Pedro sorriu novamente, porém desta vez tirou seu caderno da mochila e abriu na parte destinada à química, mostrou-o a Henry e informou-lhe que “química não é pra mim”. Passando os olhos rapidamente sobre as folhas do caderno, foi possível concluir que a matéria em questão era hidrocarbonetos e que, depois da aula do técnico que teve, Henry conseguiria explicar aquela matéria para qualquer pessoa.

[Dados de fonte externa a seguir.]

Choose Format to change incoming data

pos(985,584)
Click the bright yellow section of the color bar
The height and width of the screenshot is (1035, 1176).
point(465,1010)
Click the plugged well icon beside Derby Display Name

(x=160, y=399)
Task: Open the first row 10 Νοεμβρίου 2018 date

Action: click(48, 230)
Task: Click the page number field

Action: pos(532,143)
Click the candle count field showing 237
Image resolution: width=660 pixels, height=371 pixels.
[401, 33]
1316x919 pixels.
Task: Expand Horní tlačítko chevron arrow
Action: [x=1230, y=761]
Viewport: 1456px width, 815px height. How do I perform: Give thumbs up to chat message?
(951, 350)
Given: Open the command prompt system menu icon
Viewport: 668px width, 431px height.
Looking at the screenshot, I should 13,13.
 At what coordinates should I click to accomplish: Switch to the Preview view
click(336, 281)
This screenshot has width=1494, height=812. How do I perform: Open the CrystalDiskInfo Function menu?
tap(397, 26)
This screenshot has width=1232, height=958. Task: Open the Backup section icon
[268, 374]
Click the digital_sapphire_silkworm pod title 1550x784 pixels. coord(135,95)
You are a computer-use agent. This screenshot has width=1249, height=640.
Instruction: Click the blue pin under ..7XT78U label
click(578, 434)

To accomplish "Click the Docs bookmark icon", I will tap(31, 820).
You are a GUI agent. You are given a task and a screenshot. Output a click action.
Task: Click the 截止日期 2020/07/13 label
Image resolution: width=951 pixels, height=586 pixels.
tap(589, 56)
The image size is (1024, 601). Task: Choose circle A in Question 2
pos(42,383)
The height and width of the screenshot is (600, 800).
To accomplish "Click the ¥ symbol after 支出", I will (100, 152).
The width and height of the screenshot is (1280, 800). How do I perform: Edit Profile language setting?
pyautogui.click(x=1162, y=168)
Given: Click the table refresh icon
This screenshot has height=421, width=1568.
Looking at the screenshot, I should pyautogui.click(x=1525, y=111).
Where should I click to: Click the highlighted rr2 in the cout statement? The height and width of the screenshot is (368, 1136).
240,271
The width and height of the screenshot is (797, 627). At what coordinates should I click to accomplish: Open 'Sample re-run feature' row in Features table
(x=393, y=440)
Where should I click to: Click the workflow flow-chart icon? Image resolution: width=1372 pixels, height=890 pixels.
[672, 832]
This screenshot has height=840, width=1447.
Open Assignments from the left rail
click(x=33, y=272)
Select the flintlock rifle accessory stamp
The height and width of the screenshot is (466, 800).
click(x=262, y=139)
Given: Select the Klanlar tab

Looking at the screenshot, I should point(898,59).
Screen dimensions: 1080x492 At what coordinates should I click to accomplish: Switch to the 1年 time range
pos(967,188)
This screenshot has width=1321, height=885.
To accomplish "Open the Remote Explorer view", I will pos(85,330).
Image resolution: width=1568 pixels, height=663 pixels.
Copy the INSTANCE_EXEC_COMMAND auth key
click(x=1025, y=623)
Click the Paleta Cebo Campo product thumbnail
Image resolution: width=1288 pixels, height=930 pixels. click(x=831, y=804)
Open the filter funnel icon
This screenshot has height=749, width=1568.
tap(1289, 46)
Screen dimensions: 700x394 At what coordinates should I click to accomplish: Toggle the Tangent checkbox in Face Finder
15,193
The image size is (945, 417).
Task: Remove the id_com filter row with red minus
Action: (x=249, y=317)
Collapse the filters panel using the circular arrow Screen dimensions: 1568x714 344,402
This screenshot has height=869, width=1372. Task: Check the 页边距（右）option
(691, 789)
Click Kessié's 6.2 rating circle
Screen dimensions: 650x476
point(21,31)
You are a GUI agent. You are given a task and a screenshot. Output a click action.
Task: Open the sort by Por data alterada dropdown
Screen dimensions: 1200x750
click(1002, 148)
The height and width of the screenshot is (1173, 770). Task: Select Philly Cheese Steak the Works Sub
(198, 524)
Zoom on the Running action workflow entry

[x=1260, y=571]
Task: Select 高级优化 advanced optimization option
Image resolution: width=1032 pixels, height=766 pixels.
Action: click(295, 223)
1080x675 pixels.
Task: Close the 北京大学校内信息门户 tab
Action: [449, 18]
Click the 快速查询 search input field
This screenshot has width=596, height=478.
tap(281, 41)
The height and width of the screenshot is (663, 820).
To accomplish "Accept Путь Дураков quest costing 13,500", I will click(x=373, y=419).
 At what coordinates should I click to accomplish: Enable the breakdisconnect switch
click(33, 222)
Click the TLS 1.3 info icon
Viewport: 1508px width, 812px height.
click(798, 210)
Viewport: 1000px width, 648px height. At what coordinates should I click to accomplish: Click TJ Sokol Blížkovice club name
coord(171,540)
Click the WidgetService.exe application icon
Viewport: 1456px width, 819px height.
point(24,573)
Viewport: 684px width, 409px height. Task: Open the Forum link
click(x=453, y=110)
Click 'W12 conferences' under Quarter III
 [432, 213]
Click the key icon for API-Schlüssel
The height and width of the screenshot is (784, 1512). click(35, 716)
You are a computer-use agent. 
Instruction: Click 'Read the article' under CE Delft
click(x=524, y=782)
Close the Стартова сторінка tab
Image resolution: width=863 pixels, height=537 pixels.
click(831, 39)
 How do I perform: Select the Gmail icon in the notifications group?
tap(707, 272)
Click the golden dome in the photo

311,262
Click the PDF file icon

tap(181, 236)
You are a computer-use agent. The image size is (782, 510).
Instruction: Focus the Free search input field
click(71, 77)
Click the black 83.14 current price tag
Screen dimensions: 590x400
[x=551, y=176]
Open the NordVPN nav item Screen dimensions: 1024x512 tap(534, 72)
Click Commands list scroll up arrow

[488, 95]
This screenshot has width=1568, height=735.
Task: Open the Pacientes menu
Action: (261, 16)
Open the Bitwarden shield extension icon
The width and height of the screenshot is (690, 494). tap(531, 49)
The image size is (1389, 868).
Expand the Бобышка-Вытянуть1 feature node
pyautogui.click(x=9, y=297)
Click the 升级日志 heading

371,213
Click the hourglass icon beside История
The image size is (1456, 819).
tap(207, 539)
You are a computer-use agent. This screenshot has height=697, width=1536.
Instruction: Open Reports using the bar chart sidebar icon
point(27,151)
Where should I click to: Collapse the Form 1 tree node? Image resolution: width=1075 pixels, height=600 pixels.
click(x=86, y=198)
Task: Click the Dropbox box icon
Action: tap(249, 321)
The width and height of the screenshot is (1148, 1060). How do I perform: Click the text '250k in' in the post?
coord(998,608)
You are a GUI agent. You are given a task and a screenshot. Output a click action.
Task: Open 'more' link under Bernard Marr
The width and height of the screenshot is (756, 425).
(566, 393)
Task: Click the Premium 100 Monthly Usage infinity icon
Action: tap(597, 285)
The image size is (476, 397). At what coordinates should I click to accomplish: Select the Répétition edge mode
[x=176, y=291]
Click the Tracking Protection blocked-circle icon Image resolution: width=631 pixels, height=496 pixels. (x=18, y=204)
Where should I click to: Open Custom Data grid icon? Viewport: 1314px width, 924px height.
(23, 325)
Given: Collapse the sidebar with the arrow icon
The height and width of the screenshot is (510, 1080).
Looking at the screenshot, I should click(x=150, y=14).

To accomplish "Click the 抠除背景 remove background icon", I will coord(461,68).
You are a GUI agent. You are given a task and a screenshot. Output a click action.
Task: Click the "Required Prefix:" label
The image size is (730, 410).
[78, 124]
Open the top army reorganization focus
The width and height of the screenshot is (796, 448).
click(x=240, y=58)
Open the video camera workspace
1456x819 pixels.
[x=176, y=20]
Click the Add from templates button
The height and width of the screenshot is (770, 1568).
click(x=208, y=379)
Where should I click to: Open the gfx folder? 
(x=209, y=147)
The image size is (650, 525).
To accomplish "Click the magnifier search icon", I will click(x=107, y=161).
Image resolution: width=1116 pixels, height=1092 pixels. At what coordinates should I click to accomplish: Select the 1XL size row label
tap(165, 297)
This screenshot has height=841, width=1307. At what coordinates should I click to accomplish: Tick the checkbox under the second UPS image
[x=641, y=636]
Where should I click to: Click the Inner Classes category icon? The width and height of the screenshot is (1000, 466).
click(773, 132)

Dez minutos se passaram e outro ônibus se aproximou do ponto em que estavam. Henry entregou o caderno a Pedro e entrou no ônibus, sendo seguido pelo outro. Sentou-se no fundo e continuou a explicar a matéria. Depois que o veículo se encheu completamente, ele partiu. Quinze minutos se passaram, e os dois meninos desceram no ponto próximo à escola.

— Então, é isso que dá pra explicar em vinte e cinco minutos de transporte público, cara, espero que você consiga ir bem na prova... – Disse Henry, assim que ele e Pedro entraram na escola.

— Cara, você me fez entender química em vinte e cinco minutos, você é muito foda. Obrigado de verdade, eu realmente tenho esperanças de conseguir tirar pelo menos sete nessa prova, o problema só vai ser as ramificações, mas isso eu dou um jeito. Obrigado mesmo. Agora, deixe-me ir para conseguir entrar na aula antes de o professor chegar. – Henry estendeu a mão para se despedir do garoto, mas acabou sendo surpreendido por um abraço e um beijo na bochecha, realmente nela desta vez. – Esse é só de amizade, cara. – Disse rindo e piscando com um olho.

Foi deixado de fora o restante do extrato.